[What to produce]: Without any of the pictures, print every record below exactly.

--- Dataset entries Enclosed Below ---

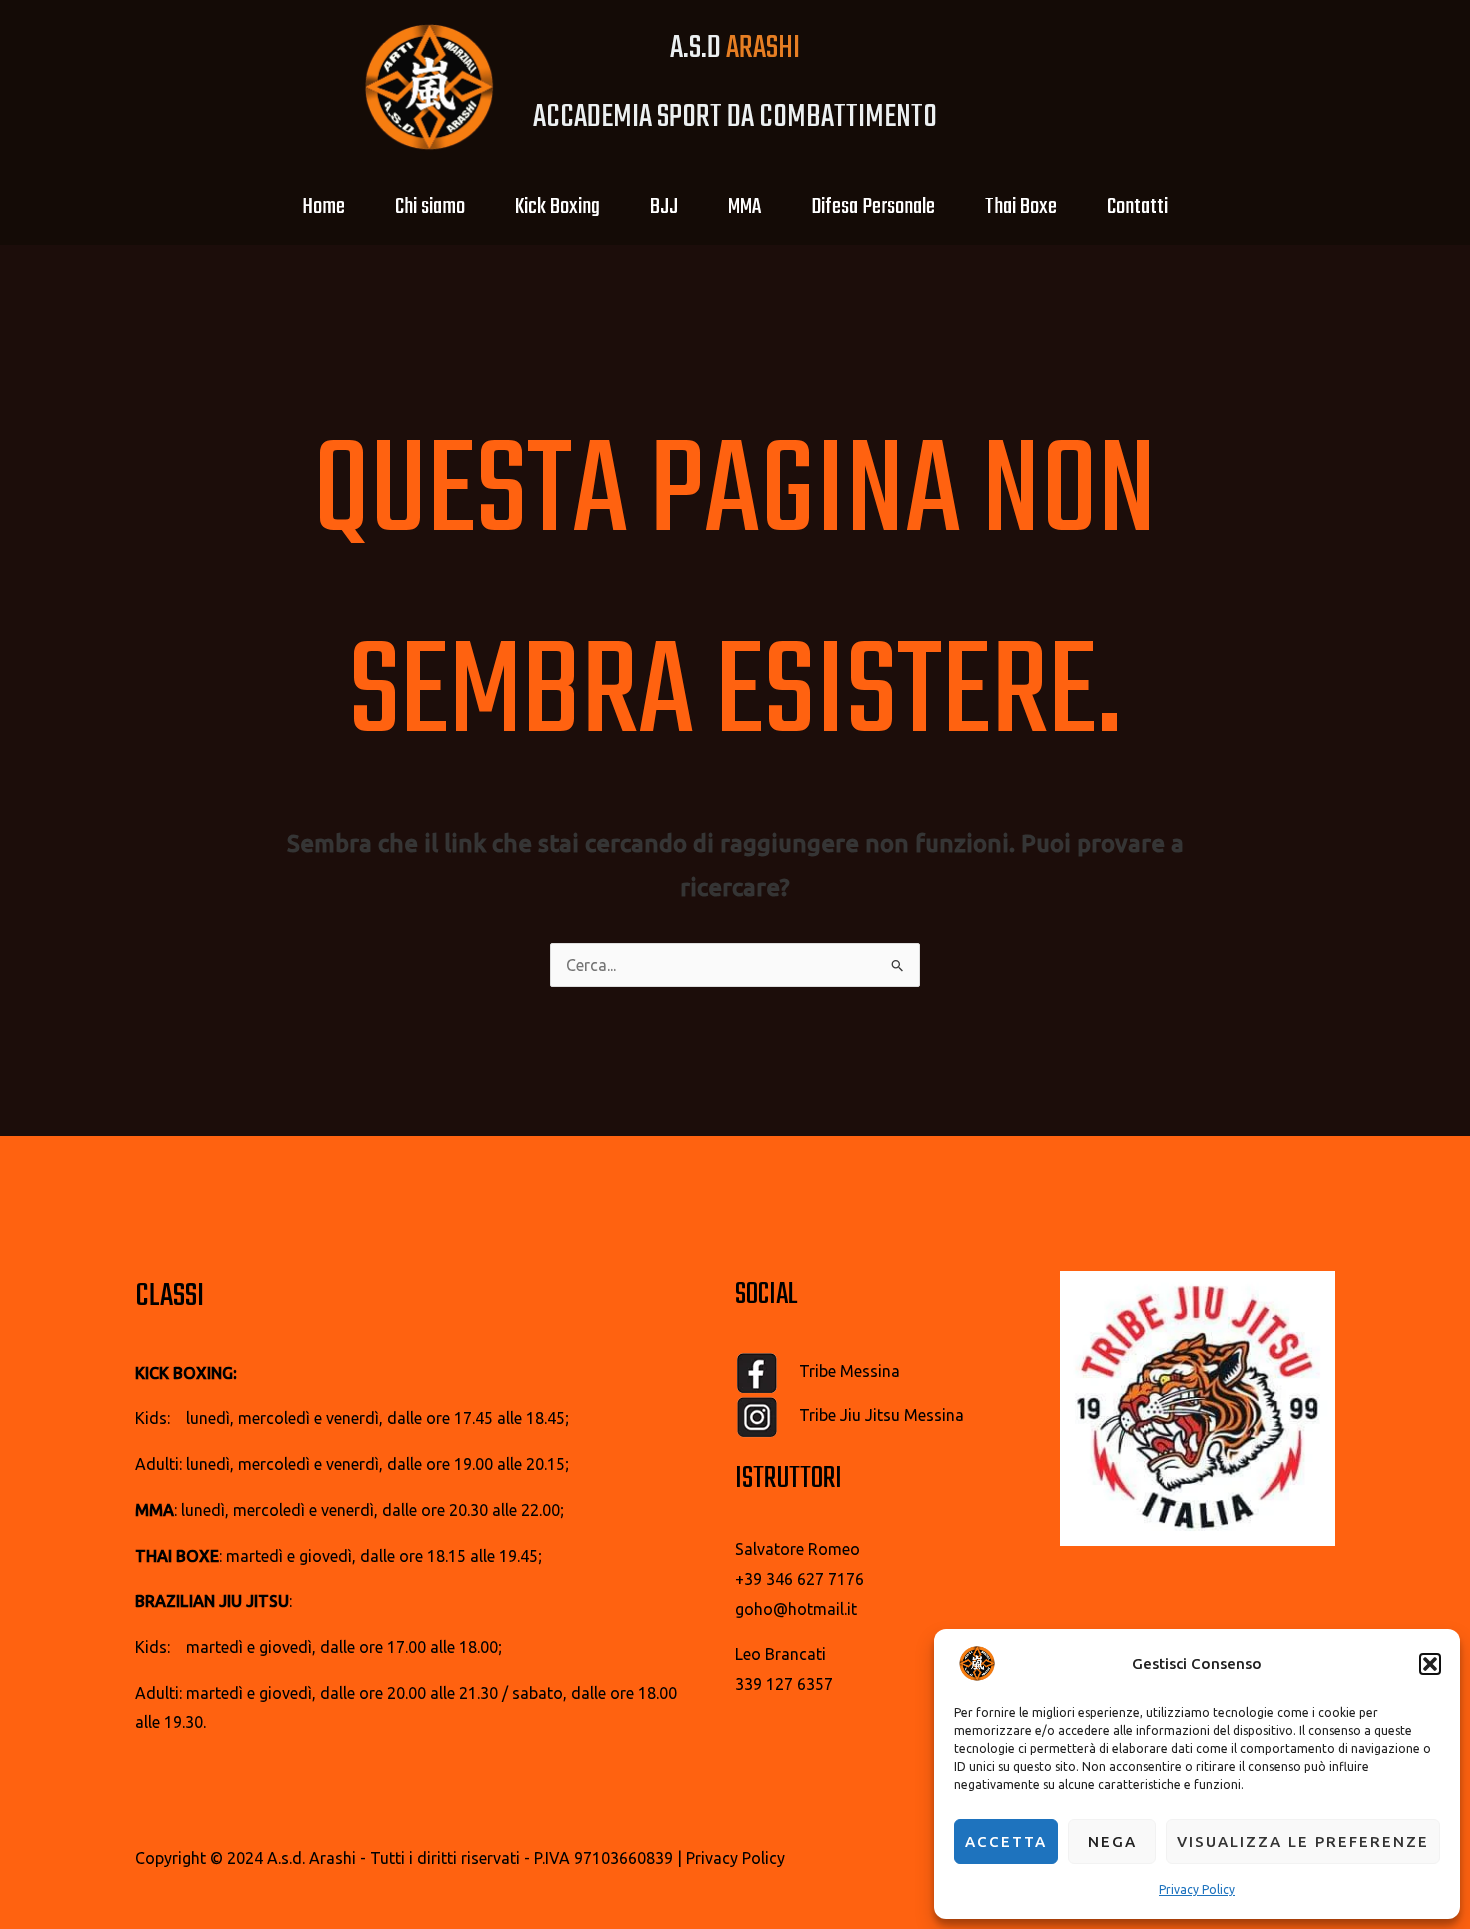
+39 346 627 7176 (799, 1579)
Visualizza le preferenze (1303, 1841)
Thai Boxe (1021, 207)
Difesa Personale (873, 207)
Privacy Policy (1197, 1889)
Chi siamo (430, 207)
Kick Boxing (557, 207)
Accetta (1006, 1841)
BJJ (664, 207)
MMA (744, 207)
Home (323, 207)
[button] (1430, 1664)
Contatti (1137, 207)
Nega (1112, 1841)
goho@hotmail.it (796, 1609)
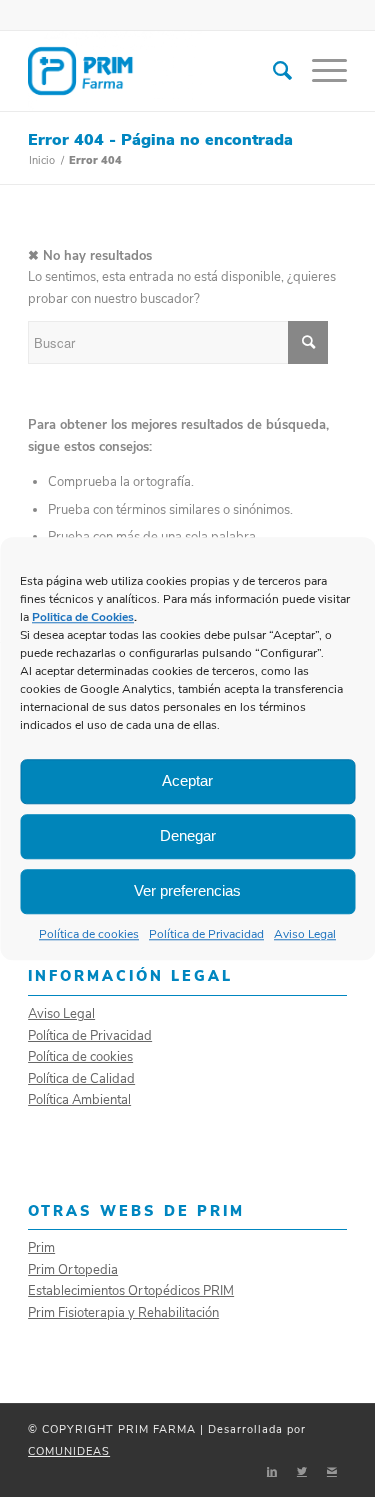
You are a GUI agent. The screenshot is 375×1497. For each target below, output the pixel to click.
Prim (41, 1248)
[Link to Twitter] (302, 1472)
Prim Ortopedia (73, 1270)
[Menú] (319, 71)
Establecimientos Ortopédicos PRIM (131, 1291)
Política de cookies (89, 934)
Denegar (188, 835)
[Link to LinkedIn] (272, 1472)
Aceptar (187, 780)
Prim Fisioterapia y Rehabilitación (123, 1313)
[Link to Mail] (332, 1472)
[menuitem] (272, 71)
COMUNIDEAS (69, 1451)
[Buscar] (272, 71)
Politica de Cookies (83, 617)
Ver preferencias (187, 890)
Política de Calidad (81, 1079)
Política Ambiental (79, 1100)
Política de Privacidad (206, 934)
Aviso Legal (305, 934)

--- End of Enclosed Dataset entries ---

[Response]:
+39 346 627 7176 (799, 1579)
Visualizza le preferenze (1303, 1841)
Thai Boxe (1021, 207)
Difesa Personale (873, 207)
Privacy Policy (1197, 1889)
Chi siamo (430, 207)
Kick Boxing (557, 207)
Accetta (1006, 1841)
BJJ (664, 207)
MMA (744, 207)
Home (323, 207)
[button] (1430, 1664)
Contatti (1137, 207)
Nega (1112, 1841)
goho@hotmail.it (796, 1609)
You are a GUI agent. The screenshot is 375×1497. For each target below, output the pixel to click.
Prim (41, 1248)
[Link to Twitter] (302, 1472)
Prim Ortopedia (73, 1270)
[Menú] (319, 71)
Establecimientos Ortopédicos PRIM (131, 1291)
Política de cookies (89, 934)
Denegar (188, 835)
[Link to LinkedIn] (272, 1472)
Aceptar (187, 780)
Prim Fisioterapia y Rehabilitación (123, 1313)
[Link to Mail] (332, 1472)
[menuitem] (272, 71)
COMUNIDEAS (69, 1451)
[Buscar] (272, 71)
Politica de Cookies (83, 617)
Ver preferencias (187, 890)
Política de Calidad (81, 1079)
Política Ambiental (79, 1100)
Política de Privacidad (206, 934)
Aviso Legal (305, 934)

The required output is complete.